┌──
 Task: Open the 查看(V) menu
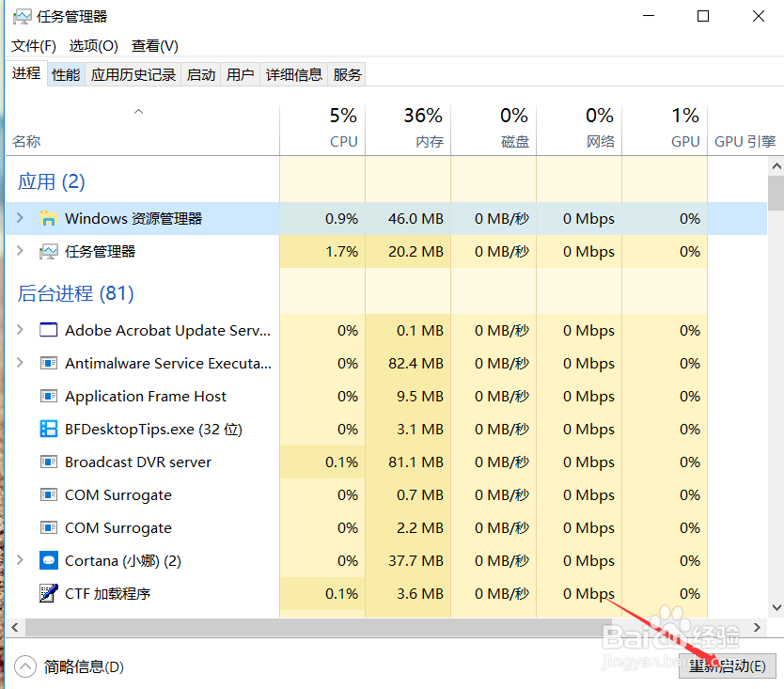point(154,45)
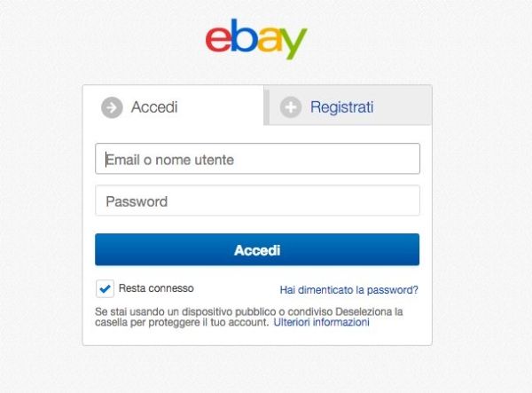
Task: Click into the Password field
Action: [257, 200]
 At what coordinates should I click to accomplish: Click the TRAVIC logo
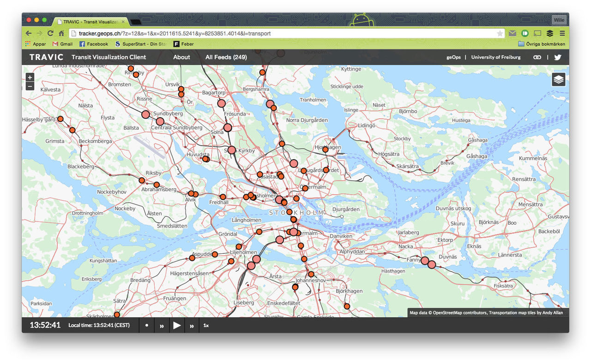(46, 57)

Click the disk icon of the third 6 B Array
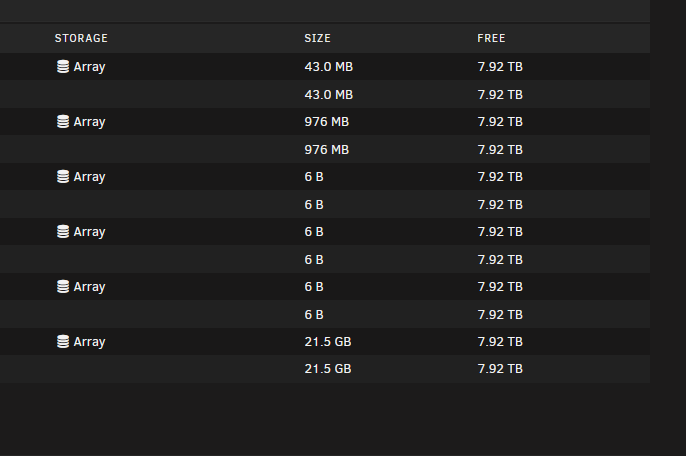pos(63,287)
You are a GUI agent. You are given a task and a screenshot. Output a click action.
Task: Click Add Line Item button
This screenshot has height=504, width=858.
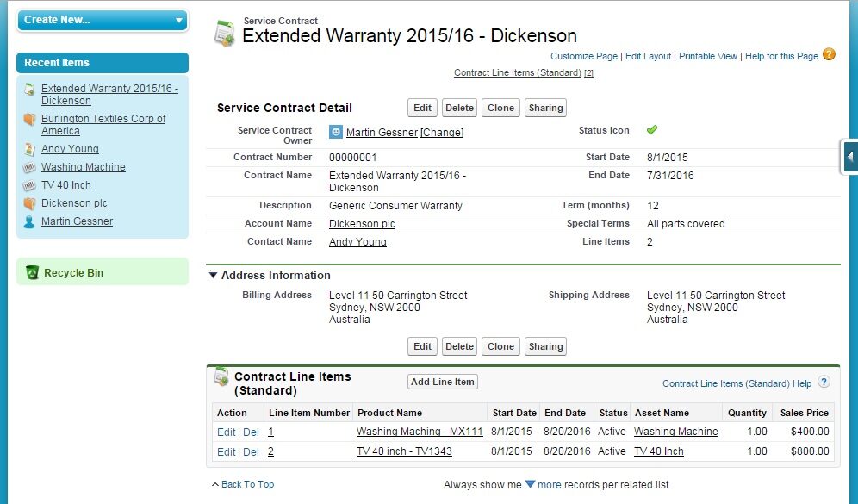[x=443, y=382]
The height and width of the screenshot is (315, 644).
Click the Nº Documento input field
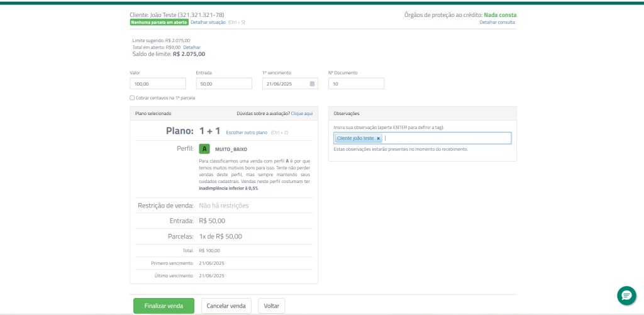(356, 84)
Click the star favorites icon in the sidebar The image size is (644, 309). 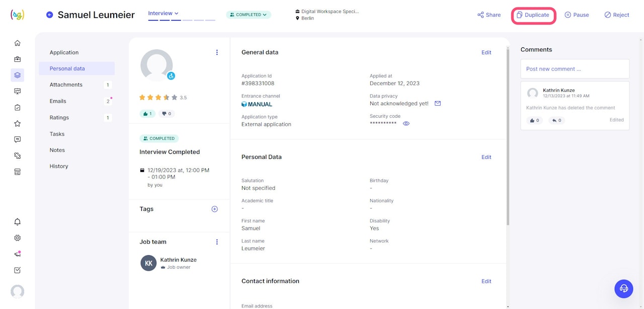pyautogui.click(x=18, y=124)
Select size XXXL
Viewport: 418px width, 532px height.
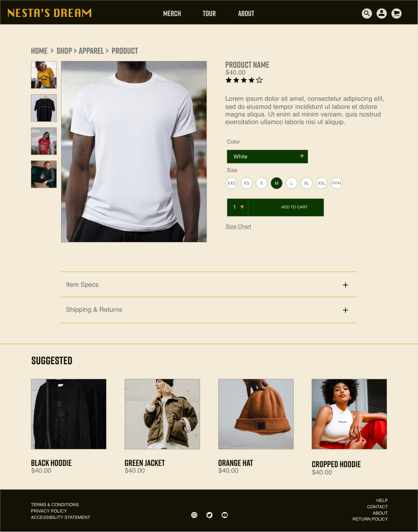click(x=337, y=183)
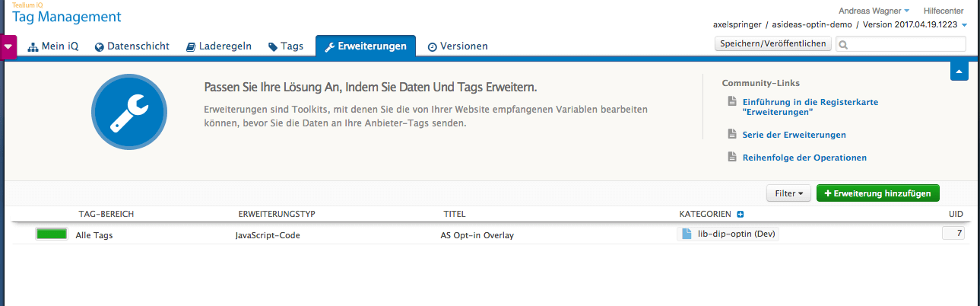This screenshot has width=980, height=306.
Task: Open the version dropdown arrow
Action: pyautogui.click(x=965, y=25)
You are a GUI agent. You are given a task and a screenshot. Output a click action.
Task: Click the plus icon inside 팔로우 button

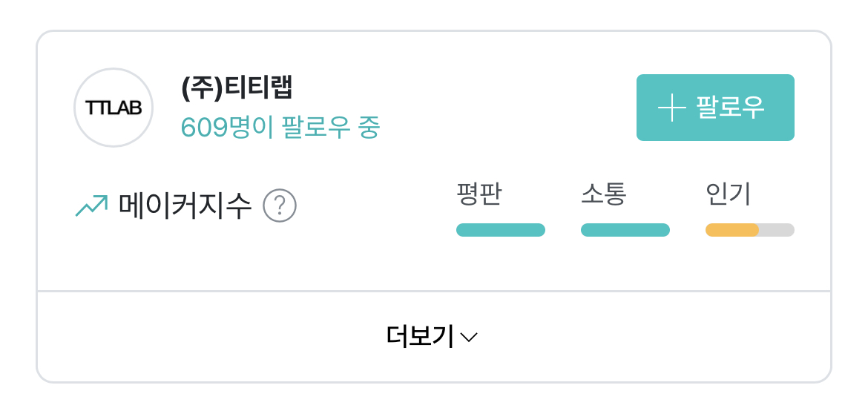[672, 108]
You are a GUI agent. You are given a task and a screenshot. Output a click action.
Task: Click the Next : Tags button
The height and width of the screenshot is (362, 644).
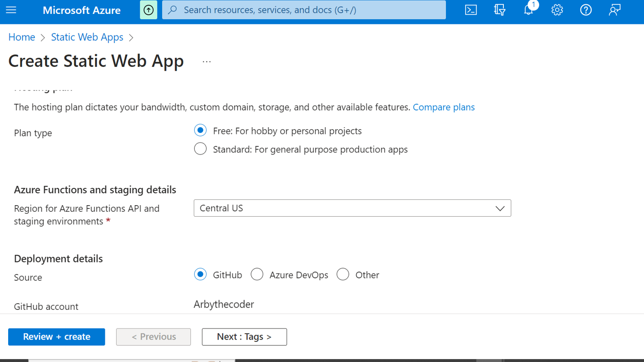[244, 337]
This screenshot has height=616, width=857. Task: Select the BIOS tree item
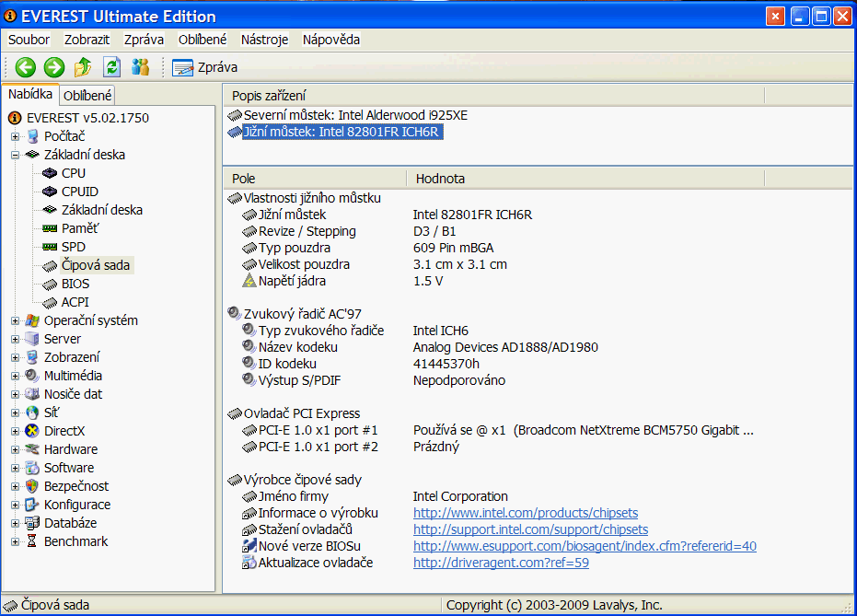click(x=75, y=284)
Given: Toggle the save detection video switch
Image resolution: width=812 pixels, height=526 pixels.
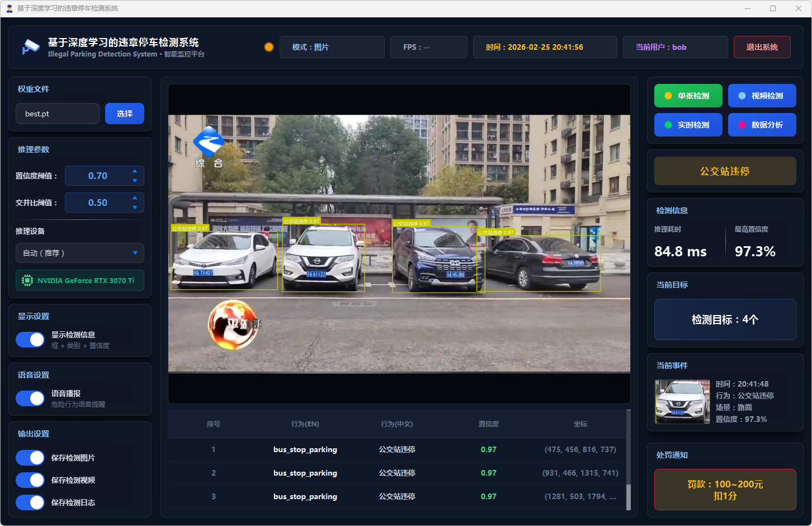Looking at the screenshot, I should (30, 480).
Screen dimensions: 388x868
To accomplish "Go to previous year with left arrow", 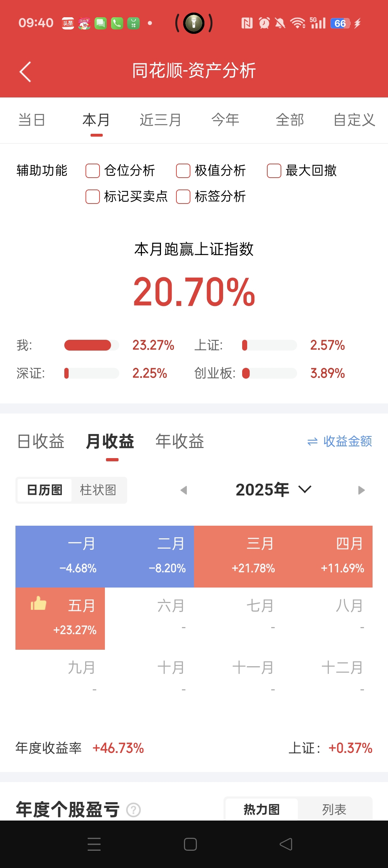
└──
> _Assignment_
Retype the lines starting with the one that holds "The height and width of the screenshot is (362, 644)." and ending with the last line of the data above, both included; skip the pictures.

> _Answer box_
The height and width of the screenshot is (362, 644).
[244, 337]
This screenshot has height=616, width=857. Task: Select the BIOS tree item
click(x=75, y=284)
Given: Toggle the save detection video switch
Image resolution: width=812 pixels, height=526 pixels.
Looking at the screenshot, I should (30, 480).
Screen dimensions: 388x868
To accomplish "Go to previous year with left arrow", 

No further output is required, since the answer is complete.